# Interesting Coincidence With A Birgit Nilsson Autograph



## bigshot (Nov 22, 2011)

I've been collecting autographs of opera stars on eBay. I'm cheap so I lowball bid and what I win, I win. Last week I won a signed program from a Birgit Nilsson recital. The photo in the auction was too small for me to read where the concert was held. But when I got it today, I was surprised to find that it was the exact concert that I attended in 1979 at the Ambassador Auditorium in Pasadena CA. It even has the Bernheimer review of the concert tucked into it. Wonderful coincidence!


----------



## Triplets (Sep 4, 2014)

You were meant to own this program, bigshot


----------



## bigshot (Nov 22, 2011)

Not bad for $7. I got a Metropolitan Gala program with Pavarotti and Sutherland signed by both along with Boynage for a little over $20.


----------



## Pugg (Aug 8, 2014)

Do you have a certificate of authenticity?
I wouldn't dare to buy that kind of things on eBay.


----------



## Steatopygous (Jul 5, 2015)

bigshot said:


> Not bad for $7. I got a Metropolitan Gala program with Pavarotti and Sutherland signed by both along with Boynage for a little over $20.


With Boynage! So Sutherland was two-timing her husband Richard Bonynge, who conducted much of what she sang. Or maybe Pugg is right. 
Still, I am very interested in collecting opera singer autographs. It suits my obsessive personality. When did you start, how many do you have, how much have you spent, which ones are you most pleased to have?


----------



## Seattleoperafan (Mar 24, 2013)

Sounds so cool. I am soooooooo jealous you heard Nilsson live. When I was 16 she was in New Orleans and I tried to get my daddy to let me ride the bus down there from Jackson, MS to see her, but he wouldn't let me. I would probably do the same as a parent today, but I was mad at him for years none the less. Was it really as big as they say it was? Her voice was supposedly much darker and richer in person but those overtones didn't record. The closest I've come to that type of experience was Jamie Barton in recital in a small, small theater. Her voice was overwhelming!!!!


----------



## bigshot (Nov 22, 2011)

Pugg said:


> Do you have a certificate of authenticity?
> I wouldn't dare to buy that kind of things on eBay.
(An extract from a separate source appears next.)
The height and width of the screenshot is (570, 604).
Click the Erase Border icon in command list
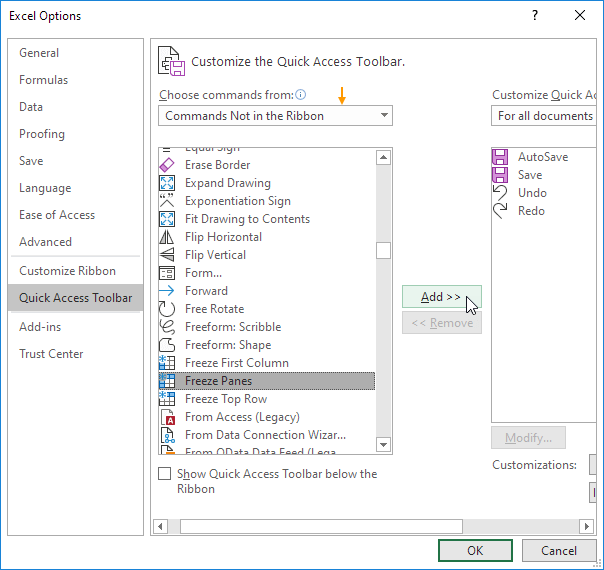167,165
Certificates are just pieces of paper. I do my homework. I know exactly what a Caruso or Nilsson or Pavarotti autograph looks like before I bid. There are very few fakes in this area. If someone is going to fake something, it isn't going to be a $7 Birgit Nilsson autograph. They're going to fake Salvador Dali or Walt Disney.


----------



## amfortas (Jun 15, 2011)

bigshot said:


> If someone is going to fake something, it isn't going to be a $7 Birgit Nilsson autograph.


A Birgit Nilsson baseball card, on the other hand, is priceless.


----------



## bigshot (Nov 22, 2011)

Steatopygous said:


> With Boynage! So Sutherland was two-timing her husband Richard Bonynge, who conducted much of what she sang. Or maybe Pugg is right.
> Still, I am very interested in collecting opera singer autographs. It suits my obsessive personality. When did you start, how many do you have, how much have you spent, which ones are you most pleased to have?


Spelling counts!

I have a collection of personal heroes, not just opera singers. A wide variety of people from Don Knotts and Captain Kangaroo to Cab Calloway and Leopold Stokowski to Dr Seuss and Walt Disney. Some, like Louis Armstrong, Fats Waller and Duke Ellington, I had to pay three or four hundred dollars to get a nice vintage signed 8x10. Others, I've gotten for a few dollars.
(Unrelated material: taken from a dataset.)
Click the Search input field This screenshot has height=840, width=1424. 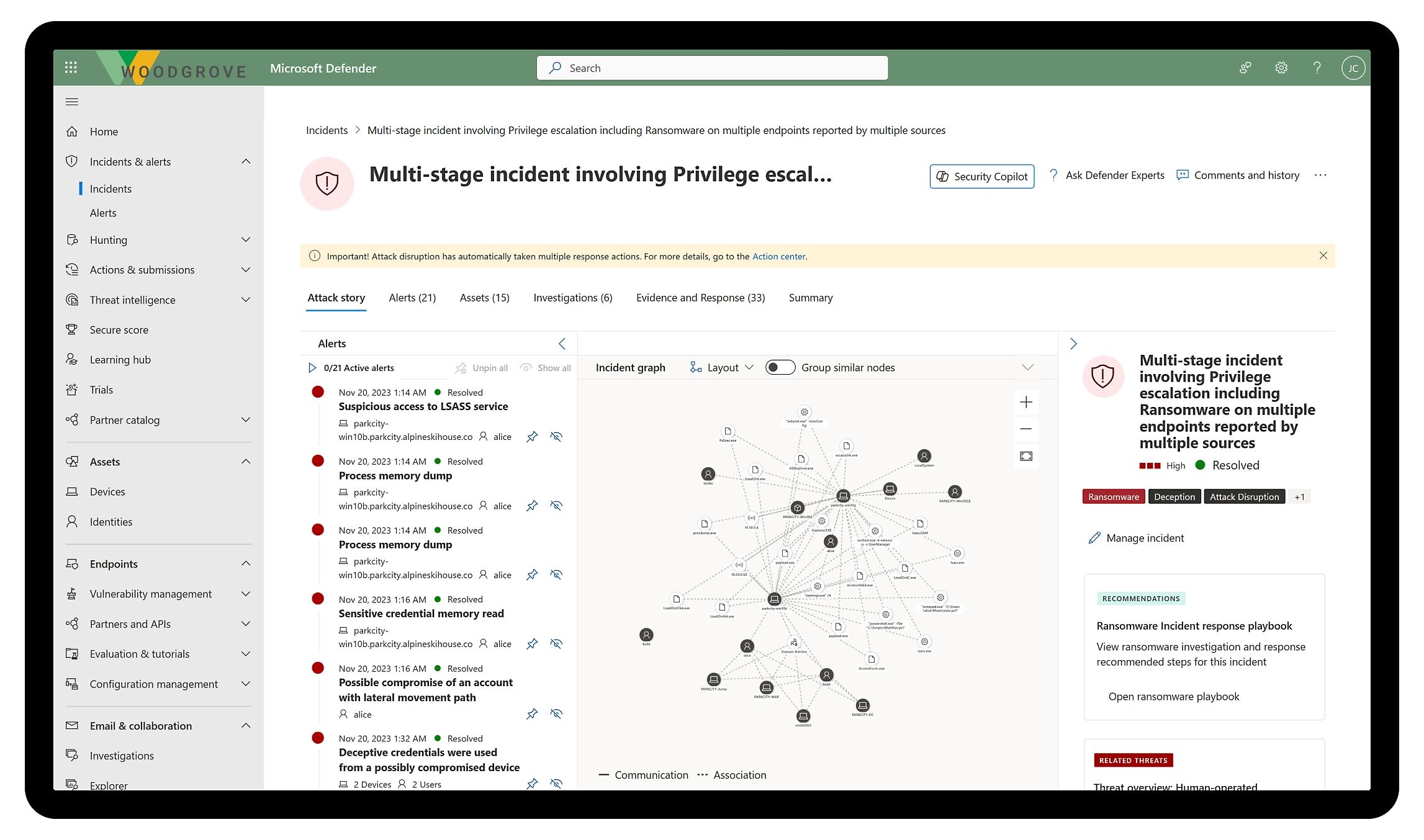pyautogui.click(x=712, y=68)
Prices on autographs are based on a few things... First and foremost, it's demand. Artists who aren't remembered, or ones in smaller genres like classical music go very low. People who are popular go for a lot. I was lucky to find a Walt Disney autograph that I could afford, and Laurel and Hardy, the Three Stooges and the Marx Bros are way out of my price range. Secondly, the vintage of the autograph matters. A Louis Armstrong autograph from 1930 goes for a lot more than a signed concert program from the mid 1950s. Third is the availability. Artists who died young didn't sign as much, so their autographs are worth much more. Hank Williams or Fats Waller cost more than most of their contemporaries. Lastly, what the person signed matters. An autograph on a photo goes more than pages cut out of autograph albums.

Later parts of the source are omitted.